La visite à Nouakchott : une lecture entre les lignes

La dernière visite de la délégation marocaine, conduite par le ministre chargé de l’Investissement à Nouakchott, arborait un titre officiel évoquant la mise en place de partenariats économiques dynamiques et le renforcement de l’intégration entre les deux pays. Mais ce que l’on peut tirer du timing et du contexte de cette visite va bien au-delà.

La visite est intervenue juste après la déclaration du Premier ministre mauritanien affirmant que l’Algérie était le premier partenaire de son pays, déclaration qui a largement retenu l’attention. Au lieu d’être l’expression d’une stratégie intégrée planifiée de longue date, la visite a semblé dans l’ensemble davantage s’apparenter à une manœuvre préventive de rattrapage face à une perte d’influence accélérée. Or, le rattrapage tardif, aussi bien intentionné soit-il, compense rarement des années de négligence stratégique.

Un examen plus approfondi du dossier révèle un autre élément : le Maroc cherche, à travers son rapprochement économique avec la Mauritanie, à attirer Nouakchott sur le dossier du Sahara occidental et à la pousser vers des positions qui atténueraient sa solidarité avec la position algérienne. Mais la Mauritanie, qui renforce jour après jour sa coordination sécuritaire et économique avec l’Algérie, n’est pas disposée à faire ce genre de concessions, d’autant que le Maroc ne lui a pas offert l’équivalent de ce que l’Algérie a construit au fil des années.

La Mauritanie ne se laisse pas séduire par les titres

Il y a quelque chose de plus profond qu’un simple recul d’influence. Ce qui se joue aujourd’hui en Mauritanie est un véritable test de crédibilité pour le discours marocain qui aspire à se présenter comme une puissance régionale agissante et une porte d’entrée vers l’Afrique subsaharienne. Si la politique marocaine est incapable de construire un partenariat solide avec le voisin le plus proche géographiquement et stratégiquement, cette Mauritanie qui partage avec elle une façade atlantique et des intérêts sécuritaires évidents, alors la prétention au leadership africain perd une grande partie de sa crédibilité.

Ce que révèle cette politique dans son ensemble, c’est l’existence d’un fossé structurel entre ce qui est annoncé et ce qui est réalisé, entre l’ambition de leadership régional et ce que cette ambition exige comme investissement réel et comme relations bâties sur le respect mutuel, non sur une logique de subordination. La Mauritanie, qui regorge de richesses halieutiques, pétrolières et gazières considérables, et qui occupe une position géographique faisant d’elle un carrefour entre l’Afrique du Nord et l’Afrique de l’Ouest, est un État conscient de son poids stratégique. Sa décision ne s’achète pas par une délégation ministérielle ou un nouvel accord-cadre.

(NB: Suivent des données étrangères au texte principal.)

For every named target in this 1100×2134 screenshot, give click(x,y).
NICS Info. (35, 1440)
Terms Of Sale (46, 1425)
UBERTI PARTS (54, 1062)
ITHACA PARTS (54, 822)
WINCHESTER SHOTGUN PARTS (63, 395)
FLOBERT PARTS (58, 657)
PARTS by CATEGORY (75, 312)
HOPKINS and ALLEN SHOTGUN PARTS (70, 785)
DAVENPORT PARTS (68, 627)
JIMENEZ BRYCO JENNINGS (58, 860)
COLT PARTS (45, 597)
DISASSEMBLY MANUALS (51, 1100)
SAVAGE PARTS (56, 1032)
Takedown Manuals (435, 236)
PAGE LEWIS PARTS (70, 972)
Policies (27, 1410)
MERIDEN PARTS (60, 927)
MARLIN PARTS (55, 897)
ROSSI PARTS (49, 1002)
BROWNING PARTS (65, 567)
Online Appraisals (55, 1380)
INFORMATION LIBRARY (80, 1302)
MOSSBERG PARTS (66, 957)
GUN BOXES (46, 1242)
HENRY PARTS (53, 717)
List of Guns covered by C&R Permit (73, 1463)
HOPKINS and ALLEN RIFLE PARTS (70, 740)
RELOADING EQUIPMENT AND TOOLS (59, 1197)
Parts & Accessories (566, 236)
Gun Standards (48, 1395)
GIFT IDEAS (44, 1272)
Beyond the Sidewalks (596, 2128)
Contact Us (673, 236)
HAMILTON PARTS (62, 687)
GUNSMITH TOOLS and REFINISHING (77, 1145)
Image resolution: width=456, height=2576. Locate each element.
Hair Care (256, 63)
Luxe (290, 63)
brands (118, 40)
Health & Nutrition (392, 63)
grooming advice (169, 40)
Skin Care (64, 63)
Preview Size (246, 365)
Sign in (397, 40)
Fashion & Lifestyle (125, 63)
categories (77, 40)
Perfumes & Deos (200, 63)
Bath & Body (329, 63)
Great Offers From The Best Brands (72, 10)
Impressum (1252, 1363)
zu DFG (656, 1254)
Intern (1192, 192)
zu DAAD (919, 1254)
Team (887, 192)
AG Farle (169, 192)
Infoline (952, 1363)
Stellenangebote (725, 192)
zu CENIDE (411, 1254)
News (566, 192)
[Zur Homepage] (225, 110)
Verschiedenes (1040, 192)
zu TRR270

L’équation de la confiance ne se résume pas

En politique régionale, il existe une monnaie qu’on ne peut ni contrefaire ni importer à la hâte : la confiance qui s’acquiert par le temps et par un comportement cohérent. L’Algérie a saisi cette équation très tôt et a construit sa relation avec la Mauritanie sur des bases saines. Les résultats sont là, documentés par les chiffres des échanges commerciaux, par les clauses de la coordination sécuritaire et par les déclarations des responsables mauritaniens eux-mêmes.

Ce que cette expérience révèle, c’est une leçon simple dans son essence mais profonde dans sa portée : l’influence véritable ne se fabrique pas avec des initiatives tardives ni ne se conserve par des délégations de dernière minute. Elle se bâtit par la constance, le respect et une présence effective sur le terrain. Et quand les États trouvent un modèle de partenariat sérieux qui respecte leur souveraineté et sert leurs intérêts véritables, ils ne le cherchent pas ailleurs. C’est précisément ce que la Mauritanie trouve dans sa relation avec l’Algérie, et c’est précisément ce qui explique le cours des choses à Nouakchott aujourd’hui.